A Rising Number Of COVID-19 Hospitalizations Is a Health Risk For Everyone

The number of Coronavirus cases in the US continues to soar, putting additional strain on health systems to provide care for patients. As a result, hospitals are running out of ICU beds around the country. In addition, it is not only people with COVID-19 who are affected by the shortage of medical resources. Car accident victims and people having heart attacks or strokes may also experience long waits for treatment or hospital beds in the intensive care unit.

A Rising Number Of COVID-19 Hospitalizations Is a Health Risk For Everyone

Patients who do not require urgent care are being affected by a surge in COVID-19 patients, nearly all of who are unvaccinated, requiring medical staff, equipment, and space. When there is no staff in the ICU, the beds are just empty. Resources in hospitals can be categorized into three groups:

  • Staff members such as doctors and nurses
  • Rooms, beds, and other spaces for patients
  • Supplies and equipment
A rising number of COVID-19 hospitalizations is a health risk for everyone

A problem in a single area can strain a health system and impact patient care, said Dr. Greg Martin, who is president of the Society of Critical Care Medicine and an Emory University School of Medicine professor.

Many hospitals did not have enough personal protective equipment (PPE) and ventilators during the initial phase of the pandemic. There have been improvements in the supply chains since then, however, some regions may still be without specialized supplies and equipment. The number of beds available in an ICU is also tracked by many hospitals, which is what determines its capacity.

ICU beds in the United States are filled to nearly 80 percent, the US Department of Health and Human Services reports. Hospitals report problems such as overcrowded ICUs, particularly in places like Alabama and Arkansas, where vaccination rates for COVID-19 are low.

To cope with peak demand, some hospitals have created extra ICU beds throughout the hospital, in tents outside, or even in parking garages. In reality, though, how many ICU beds are in use can provide misleading information, according to Dr. Brad Uren, University of Michigan Health, a division of Michigan Medicine, emergency medicine lecturer.

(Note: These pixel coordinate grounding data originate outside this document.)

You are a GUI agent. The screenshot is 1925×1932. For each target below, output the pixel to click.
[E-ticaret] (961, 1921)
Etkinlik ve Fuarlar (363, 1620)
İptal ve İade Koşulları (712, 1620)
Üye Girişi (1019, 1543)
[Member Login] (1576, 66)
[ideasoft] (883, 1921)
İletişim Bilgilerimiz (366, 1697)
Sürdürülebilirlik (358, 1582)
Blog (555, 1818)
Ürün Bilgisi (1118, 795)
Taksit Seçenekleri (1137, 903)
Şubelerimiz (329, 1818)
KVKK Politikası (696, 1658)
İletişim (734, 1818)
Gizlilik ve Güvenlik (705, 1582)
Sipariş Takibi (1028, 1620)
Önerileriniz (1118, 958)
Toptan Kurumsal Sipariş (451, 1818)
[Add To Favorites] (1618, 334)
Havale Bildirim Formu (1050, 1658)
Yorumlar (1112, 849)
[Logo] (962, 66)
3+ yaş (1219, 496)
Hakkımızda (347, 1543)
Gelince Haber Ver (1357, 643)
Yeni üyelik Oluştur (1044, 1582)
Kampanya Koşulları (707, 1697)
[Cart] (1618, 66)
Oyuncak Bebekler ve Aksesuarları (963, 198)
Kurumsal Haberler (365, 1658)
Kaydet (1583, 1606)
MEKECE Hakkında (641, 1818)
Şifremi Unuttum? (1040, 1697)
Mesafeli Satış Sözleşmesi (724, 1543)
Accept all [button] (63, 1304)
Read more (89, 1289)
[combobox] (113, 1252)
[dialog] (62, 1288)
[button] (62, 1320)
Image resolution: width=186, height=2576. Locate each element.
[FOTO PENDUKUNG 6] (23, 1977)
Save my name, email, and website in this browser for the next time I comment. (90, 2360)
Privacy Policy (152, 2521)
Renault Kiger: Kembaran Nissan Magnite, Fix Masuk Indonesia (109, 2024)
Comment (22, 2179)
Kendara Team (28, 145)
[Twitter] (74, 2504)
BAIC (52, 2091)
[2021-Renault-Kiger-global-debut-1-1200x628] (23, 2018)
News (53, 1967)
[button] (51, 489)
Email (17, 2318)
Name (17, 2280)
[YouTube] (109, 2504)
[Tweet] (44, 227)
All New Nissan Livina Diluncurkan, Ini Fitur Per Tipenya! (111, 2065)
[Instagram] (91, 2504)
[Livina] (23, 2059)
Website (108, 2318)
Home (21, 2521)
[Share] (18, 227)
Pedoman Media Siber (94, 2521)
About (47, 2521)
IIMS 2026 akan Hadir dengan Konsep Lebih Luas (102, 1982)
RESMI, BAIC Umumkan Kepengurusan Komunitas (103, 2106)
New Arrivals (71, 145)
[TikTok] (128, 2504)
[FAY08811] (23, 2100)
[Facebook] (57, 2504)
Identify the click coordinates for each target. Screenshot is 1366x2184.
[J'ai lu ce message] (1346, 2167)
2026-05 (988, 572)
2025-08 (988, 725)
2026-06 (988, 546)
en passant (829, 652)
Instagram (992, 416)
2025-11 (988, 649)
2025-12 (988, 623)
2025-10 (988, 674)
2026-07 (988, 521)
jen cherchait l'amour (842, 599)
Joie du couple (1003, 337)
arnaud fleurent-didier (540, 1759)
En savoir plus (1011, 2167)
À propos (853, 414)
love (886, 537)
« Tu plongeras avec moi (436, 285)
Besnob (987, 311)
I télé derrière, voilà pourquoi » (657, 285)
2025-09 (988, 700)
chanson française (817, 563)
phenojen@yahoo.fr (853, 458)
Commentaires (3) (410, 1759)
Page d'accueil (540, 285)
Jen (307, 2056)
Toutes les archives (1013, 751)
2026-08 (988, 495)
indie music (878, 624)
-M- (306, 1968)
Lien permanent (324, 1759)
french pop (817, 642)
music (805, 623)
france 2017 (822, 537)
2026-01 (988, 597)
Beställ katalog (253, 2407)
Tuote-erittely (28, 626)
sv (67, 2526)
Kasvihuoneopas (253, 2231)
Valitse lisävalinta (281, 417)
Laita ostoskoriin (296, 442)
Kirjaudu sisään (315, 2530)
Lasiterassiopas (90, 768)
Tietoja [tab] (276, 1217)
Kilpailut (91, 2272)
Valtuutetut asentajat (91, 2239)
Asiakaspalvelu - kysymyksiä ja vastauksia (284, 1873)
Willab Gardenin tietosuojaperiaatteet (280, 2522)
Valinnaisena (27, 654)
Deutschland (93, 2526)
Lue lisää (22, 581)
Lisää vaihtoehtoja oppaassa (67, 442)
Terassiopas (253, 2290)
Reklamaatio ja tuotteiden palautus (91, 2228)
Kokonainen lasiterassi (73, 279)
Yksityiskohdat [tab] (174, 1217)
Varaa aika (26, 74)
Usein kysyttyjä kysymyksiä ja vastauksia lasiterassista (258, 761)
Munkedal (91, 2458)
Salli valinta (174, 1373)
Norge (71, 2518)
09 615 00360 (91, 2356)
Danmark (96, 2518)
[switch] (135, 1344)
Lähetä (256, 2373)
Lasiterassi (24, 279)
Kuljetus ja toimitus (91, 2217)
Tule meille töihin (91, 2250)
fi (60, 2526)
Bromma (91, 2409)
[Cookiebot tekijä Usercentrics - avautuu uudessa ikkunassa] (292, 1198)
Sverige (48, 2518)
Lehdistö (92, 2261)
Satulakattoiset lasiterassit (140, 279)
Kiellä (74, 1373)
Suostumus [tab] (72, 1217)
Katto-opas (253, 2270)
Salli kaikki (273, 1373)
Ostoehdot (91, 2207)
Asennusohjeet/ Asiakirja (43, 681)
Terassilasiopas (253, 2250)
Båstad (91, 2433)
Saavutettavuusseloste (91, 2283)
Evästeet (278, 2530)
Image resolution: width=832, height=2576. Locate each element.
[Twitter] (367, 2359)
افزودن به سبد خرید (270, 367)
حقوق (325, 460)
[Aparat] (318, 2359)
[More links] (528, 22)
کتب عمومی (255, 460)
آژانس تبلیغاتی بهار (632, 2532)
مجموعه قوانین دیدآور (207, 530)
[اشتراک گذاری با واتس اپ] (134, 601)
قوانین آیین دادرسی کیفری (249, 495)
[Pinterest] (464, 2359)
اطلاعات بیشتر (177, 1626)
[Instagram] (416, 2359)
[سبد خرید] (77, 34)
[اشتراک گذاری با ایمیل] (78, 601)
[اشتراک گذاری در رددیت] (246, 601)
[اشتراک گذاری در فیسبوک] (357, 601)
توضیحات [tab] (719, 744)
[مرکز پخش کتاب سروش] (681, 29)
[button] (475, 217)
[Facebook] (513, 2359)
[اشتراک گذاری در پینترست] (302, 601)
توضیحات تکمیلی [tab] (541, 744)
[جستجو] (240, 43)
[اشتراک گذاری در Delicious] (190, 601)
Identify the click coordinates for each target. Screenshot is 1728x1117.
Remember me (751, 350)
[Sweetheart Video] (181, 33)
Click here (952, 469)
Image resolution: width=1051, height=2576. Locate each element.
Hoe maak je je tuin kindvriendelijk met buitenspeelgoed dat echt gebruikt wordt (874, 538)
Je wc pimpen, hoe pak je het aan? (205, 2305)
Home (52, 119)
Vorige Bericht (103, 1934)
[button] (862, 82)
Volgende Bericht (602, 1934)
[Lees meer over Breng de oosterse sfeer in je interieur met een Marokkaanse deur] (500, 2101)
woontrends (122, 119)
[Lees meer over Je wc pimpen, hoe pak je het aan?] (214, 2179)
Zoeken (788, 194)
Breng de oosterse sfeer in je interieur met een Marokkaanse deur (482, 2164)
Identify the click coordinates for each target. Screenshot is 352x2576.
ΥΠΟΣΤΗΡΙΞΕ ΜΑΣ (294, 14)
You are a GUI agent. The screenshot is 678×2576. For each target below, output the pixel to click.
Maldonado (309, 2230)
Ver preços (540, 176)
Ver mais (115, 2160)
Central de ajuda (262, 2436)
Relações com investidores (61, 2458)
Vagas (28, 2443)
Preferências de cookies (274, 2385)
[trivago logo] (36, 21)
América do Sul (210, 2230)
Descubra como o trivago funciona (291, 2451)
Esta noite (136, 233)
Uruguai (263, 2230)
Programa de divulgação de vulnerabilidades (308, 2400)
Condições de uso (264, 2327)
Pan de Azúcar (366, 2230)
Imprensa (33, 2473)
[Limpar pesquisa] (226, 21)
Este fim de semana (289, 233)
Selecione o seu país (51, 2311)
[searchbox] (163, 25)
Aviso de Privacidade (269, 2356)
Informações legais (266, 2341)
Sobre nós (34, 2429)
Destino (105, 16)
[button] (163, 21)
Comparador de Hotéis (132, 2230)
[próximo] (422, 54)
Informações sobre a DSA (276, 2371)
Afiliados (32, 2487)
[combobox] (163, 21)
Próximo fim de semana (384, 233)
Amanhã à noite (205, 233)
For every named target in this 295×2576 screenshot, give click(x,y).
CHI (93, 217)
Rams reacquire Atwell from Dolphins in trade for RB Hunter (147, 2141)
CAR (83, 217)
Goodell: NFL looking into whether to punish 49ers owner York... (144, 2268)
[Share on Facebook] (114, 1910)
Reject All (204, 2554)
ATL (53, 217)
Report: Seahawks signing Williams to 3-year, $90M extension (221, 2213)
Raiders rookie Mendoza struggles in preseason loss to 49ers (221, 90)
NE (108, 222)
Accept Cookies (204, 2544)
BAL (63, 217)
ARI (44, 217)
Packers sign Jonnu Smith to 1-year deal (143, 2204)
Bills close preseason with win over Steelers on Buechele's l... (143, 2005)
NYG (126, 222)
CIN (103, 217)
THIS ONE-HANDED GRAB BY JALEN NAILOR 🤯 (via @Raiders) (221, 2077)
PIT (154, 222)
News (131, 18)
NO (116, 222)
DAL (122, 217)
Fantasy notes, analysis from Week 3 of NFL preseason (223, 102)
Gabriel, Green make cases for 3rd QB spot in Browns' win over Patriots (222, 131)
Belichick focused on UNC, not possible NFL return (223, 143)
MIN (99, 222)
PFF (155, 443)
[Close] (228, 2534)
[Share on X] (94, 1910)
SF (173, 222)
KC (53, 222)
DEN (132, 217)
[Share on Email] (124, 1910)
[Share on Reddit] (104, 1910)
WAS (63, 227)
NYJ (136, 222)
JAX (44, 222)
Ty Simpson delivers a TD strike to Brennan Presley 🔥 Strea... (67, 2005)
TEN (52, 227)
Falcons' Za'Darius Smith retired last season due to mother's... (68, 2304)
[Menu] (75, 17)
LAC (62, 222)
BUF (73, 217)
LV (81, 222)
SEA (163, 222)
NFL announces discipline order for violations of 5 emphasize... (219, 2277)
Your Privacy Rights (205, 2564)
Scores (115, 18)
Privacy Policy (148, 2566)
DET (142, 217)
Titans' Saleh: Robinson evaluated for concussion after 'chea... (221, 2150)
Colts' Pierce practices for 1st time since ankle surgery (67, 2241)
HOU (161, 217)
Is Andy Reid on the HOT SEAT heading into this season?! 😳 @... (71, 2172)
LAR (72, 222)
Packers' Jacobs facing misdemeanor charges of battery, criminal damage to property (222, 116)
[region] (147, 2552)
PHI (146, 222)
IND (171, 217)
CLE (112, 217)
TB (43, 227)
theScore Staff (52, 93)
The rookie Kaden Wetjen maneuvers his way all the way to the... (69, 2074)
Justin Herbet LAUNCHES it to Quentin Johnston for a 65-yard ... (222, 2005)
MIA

Those who provide actual care are not only nurses, respiratory therapists, technicians, and physicians, but also technicians, nurses, and other staff. There are severe staff shortages in some hospitals in coronavirus hot spots as a result of stress caused by the surge after surge of patients suffering from the virus.

Martin said people are leaving the workforce because they can no longer handle the pressure. It’s partly because of the transition from a sprint to a marathon. In the course of these subsequent surges, people are having a difficult time providing health care, he added.

A surge in COVID-19 affects healthcare in other countries

HHS reports that COVID-19 patients generally occupy 30 percent of all ICU beds in the country. This does not mean hospitals can deal with surges in pandemic patients easily. Despite the pandemic, hospitals were already operating at near capacity before the outbreak. In a crowded hospital, providing other lifesaving care becomes more difficult.

In addition to COVID-19 patients, a surge could affect other patients in the hospital, including those who are not affected. Essentially, there is competition for resources, especially when they need the same items. It is true especially with regards to patients in need of critical care that have direct competition for resources. Take pneumonia, for example.

The beds occupied by COVID-19 patients cannot be used for any other emergency, such as a heart attack, stroke, or car accident. COVID-19 patients are especially at risk of being overrun by rural hospitals. Kaiser Family Foundation reports that metro areas have ten times more ICU beds than non-metro areas.

Having an ICU bed on hand in an emergency room can take hours or days when hospitals have reached or are approaching capacity for ICU beds. A patient may have to travel to another city or state to access their bed. According to Uren, patients are frequently transferred far from their homes for care. Nonetheless, it is important to know that other patients can also be affected by this.